The tremendous growth of video data — including media content, sports broadcasts, educational video, consumer content, news and more — has created a significant demand for artificial intelligence (AI) tools that can automatically understand visual content to facilitate effective curation and searching of large video collections.

Our team at IBM Research is creating core technologies using the most advanced AI techniques that power solutions that uncover insights from this vast amount of video data. As another step towards this goal, we have created a first ever multi-modal system for summarizing golf video for the 2017 Masters Golf Tournament.
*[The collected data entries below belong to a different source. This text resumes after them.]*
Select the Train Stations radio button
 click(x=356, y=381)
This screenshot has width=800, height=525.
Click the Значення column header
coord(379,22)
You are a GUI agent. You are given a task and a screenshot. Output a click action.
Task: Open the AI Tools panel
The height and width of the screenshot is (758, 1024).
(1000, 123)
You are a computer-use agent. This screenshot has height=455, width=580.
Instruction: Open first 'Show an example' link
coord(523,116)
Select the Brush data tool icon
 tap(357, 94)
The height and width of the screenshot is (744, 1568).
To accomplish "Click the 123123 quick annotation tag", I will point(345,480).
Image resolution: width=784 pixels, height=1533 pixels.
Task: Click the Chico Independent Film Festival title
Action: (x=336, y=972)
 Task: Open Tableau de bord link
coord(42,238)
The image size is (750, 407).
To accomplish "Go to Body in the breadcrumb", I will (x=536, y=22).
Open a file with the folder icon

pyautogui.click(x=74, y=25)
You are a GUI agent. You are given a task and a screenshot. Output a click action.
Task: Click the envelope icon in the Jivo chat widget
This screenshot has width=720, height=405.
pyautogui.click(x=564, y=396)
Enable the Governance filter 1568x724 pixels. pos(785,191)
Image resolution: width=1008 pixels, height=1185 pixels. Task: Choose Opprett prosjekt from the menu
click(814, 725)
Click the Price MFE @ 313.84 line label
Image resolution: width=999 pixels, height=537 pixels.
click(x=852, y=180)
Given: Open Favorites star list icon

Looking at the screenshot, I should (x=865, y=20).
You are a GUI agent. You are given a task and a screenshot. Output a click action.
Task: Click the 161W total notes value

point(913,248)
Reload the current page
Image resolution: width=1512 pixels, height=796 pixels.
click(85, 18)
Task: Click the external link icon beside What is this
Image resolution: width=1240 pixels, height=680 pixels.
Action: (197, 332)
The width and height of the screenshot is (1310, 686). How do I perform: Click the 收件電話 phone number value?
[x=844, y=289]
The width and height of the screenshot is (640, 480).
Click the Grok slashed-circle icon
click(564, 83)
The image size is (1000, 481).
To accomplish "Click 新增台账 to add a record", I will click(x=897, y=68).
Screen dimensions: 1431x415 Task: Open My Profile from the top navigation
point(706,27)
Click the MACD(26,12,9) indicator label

Capturing all the action at the Masters and sharing it with fans in a timely fashion has generally required labor-intensive effort. With 90 golfers playing multiple rounds over four days, video from every tee, every hole and multiple camera angles can quickly add up to thousands of hours of footage.

We worked with the IBM iX  design team to create a proof-of-concept system for auto-curation of individual shot highlights from the tournament’s live video streams, with the goal of simplifying and accelerating the video production process to create golf play highlight packages.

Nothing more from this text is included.